Abstracts

Rationale: Spike-triggered EEG-fMRI studies show that epileptic activity may affect brain areas well beyond the epileptogenic cortex, including areas that are engaged in the "default mode network" (DMN) (Gotman, Epilepsia, 2008). A functional brain connectivity study using functional magnetic resonance imaging (fMRI) was performed to find DMN differences between patients with epilepsy and healthy volunteers. Methods: Ten healthy volunteers and twenty-four epileptic patients (14 with extra-temporal and 10 with temporal epilepsy) participated in the study. Resting state fMRI data, acquired with no explicit task, were obtained using the 1.5 T Siemens Magnetom Symphony scanner. Three hundred scans were obtained from the healthy volunteers, and two runs of 300 or 400 scans were obtained from the epileptic patients.
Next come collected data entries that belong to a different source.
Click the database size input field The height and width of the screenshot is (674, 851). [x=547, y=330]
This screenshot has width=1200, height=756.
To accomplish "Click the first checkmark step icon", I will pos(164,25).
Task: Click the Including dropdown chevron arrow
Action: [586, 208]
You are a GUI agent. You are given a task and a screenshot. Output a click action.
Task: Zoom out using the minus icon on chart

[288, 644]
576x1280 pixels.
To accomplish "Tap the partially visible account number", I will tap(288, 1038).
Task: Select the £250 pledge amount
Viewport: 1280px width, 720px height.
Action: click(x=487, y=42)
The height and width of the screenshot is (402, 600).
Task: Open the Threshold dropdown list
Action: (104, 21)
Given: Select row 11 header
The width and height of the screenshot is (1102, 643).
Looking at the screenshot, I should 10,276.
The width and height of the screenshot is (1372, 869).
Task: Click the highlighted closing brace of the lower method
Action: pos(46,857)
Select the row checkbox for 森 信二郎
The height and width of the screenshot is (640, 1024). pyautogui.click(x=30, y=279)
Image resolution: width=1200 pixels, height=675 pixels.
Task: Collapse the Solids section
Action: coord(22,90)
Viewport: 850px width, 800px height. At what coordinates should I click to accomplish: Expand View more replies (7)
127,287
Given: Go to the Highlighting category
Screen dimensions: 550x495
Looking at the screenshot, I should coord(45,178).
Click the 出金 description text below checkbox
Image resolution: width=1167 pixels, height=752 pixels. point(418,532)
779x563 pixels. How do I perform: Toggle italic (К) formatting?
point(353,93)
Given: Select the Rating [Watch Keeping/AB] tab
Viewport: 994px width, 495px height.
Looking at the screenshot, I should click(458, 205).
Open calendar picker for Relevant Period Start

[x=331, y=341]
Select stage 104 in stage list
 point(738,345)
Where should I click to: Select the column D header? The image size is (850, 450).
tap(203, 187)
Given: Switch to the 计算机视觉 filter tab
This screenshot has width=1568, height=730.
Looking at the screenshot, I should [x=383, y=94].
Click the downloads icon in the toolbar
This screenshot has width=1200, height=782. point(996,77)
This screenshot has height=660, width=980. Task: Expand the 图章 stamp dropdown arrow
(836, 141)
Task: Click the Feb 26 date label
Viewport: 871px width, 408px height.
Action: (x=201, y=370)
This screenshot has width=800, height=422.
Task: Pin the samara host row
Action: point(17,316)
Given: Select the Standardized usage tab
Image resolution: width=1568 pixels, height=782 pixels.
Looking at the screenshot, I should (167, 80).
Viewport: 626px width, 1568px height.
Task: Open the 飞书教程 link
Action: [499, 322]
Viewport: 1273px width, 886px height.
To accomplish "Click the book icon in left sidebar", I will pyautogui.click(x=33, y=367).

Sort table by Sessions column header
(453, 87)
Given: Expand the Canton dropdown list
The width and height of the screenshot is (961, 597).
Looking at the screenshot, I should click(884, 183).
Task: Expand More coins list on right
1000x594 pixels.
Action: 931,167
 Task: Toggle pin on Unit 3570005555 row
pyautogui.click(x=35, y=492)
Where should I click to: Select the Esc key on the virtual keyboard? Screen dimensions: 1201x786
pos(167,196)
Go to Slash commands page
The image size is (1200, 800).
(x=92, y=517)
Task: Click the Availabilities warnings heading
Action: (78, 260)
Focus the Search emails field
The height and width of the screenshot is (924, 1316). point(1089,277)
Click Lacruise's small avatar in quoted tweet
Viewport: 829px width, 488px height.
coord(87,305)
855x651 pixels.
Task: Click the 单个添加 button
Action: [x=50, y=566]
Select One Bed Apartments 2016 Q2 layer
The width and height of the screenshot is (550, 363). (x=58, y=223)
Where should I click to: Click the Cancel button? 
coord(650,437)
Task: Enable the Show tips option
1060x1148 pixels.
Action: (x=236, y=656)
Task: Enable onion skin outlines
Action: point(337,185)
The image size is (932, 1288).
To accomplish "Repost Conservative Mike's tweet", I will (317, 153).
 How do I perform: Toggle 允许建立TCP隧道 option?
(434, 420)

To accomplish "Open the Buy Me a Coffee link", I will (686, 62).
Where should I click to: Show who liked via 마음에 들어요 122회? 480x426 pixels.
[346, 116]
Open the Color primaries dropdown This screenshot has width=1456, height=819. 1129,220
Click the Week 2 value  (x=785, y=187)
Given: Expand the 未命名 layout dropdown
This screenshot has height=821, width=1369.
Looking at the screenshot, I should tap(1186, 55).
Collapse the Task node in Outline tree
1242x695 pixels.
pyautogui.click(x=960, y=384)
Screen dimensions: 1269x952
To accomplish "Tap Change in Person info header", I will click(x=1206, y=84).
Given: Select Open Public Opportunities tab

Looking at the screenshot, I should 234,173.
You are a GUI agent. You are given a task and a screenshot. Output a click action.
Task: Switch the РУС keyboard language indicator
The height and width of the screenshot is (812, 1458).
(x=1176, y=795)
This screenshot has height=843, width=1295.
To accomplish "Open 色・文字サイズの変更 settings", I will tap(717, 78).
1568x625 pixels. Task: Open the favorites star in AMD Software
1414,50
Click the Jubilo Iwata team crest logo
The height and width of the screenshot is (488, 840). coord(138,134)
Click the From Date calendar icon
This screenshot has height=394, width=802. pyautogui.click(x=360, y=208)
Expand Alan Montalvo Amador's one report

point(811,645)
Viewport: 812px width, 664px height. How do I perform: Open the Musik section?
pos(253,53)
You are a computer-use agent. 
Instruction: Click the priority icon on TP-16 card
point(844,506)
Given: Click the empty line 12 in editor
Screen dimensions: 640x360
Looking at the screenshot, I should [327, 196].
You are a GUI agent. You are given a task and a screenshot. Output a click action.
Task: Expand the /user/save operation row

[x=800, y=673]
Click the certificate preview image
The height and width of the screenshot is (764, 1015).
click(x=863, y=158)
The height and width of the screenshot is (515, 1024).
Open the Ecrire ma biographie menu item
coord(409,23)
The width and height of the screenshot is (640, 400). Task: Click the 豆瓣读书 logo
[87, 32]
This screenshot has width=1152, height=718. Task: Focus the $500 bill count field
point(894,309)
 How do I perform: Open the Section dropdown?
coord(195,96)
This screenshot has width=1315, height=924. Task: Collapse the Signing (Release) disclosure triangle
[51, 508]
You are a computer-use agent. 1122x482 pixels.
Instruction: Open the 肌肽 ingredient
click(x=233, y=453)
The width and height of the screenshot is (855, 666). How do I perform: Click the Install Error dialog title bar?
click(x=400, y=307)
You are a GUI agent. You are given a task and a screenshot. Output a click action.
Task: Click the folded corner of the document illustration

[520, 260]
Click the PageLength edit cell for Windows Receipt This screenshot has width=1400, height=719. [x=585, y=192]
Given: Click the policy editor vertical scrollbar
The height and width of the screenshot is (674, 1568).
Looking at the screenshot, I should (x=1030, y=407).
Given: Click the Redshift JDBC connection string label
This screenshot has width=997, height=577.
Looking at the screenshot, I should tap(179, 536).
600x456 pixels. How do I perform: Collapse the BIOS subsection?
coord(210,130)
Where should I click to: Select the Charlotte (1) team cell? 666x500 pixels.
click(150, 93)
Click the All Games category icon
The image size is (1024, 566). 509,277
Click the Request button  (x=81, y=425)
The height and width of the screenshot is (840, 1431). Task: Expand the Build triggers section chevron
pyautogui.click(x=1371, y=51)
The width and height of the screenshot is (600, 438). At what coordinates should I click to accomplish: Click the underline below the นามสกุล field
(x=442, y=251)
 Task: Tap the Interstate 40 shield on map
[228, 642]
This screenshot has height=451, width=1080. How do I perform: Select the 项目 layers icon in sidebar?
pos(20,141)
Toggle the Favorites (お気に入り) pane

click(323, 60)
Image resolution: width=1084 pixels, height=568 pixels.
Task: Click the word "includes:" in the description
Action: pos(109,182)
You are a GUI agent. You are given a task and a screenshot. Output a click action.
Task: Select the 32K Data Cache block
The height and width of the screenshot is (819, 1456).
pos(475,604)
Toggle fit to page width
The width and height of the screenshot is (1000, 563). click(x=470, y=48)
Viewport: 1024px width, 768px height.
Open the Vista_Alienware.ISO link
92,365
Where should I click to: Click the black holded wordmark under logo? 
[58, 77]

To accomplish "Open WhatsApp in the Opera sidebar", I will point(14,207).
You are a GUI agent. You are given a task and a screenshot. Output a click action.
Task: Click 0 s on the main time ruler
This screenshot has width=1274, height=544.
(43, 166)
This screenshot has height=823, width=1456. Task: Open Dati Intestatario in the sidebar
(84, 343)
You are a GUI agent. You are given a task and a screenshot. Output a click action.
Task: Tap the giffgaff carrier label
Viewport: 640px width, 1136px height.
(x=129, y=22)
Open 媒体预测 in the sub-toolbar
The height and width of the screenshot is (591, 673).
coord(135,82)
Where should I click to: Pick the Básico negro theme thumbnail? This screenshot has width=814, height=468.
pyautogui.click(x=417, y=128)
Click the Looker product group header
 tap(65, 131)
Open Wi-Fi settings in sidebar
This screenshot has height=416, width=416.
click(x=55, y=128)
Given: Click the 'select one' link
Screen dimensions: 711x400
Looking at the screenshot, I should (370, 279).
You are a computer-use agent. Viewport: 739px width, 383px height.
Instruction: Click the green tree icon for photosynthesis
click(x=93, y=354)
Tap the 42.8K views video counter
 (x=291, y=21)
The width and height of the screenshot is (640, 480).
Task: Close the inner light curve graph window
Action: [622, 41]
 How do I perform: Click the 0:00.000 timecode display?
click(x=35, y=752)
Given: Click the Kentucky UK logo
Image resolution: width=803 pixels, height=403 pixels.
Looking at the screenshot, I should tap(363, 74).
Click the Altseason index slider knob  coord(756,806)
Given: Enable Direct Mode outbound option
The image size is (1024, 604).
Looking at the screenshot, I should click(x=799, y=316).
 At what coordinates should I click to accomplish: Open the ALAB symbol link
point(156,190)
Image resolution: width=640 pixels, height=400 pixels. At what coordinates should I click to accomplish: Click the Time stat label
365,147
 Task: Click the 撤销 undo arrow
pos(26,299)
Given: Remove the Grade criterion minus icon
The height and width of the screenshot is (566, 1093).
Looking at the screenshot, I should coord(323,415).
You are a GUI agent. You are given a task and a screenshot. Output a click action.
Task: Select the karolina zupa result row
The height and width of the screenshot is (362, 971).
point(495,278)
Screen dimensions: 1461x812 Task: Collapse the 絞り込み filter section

For each subject, an independent component analysis (ICA) was used to separate the BOLD signal into spatially independent components, using the Group ICA of fMRI Toolbox (GIFT) program. In the ICA approach, one or several independent components could be related to epileptic activity anywhere in the brain, independent of the occurrence of spikes on the scalp. The component representing the DMN was chosen according to a spatial correlation with a mask typical for DMN (included in the GIFT program). A second-level analysis was calculated to evaluate differences among the DMN components in the healthy volunteers, patients with temporal epilepsy, and patients with extra-temporal epilepsy using SPM software. Results: In healthy subjects, the basal ganglia were functionally negatively correlated with typical DMN regions, such as the posterior medial and prefrontal cortices. This negative correlation was significantly lower in the two groups of patients with temporal and extra-temporal epilepsy. Conclusions: Unlike in healthy subjects, in epileptic patients the basal ganglia are not correlated with a DMN component. This may be interpreted as a sign of an altered or modified function of the basal ganglia in epilepsy.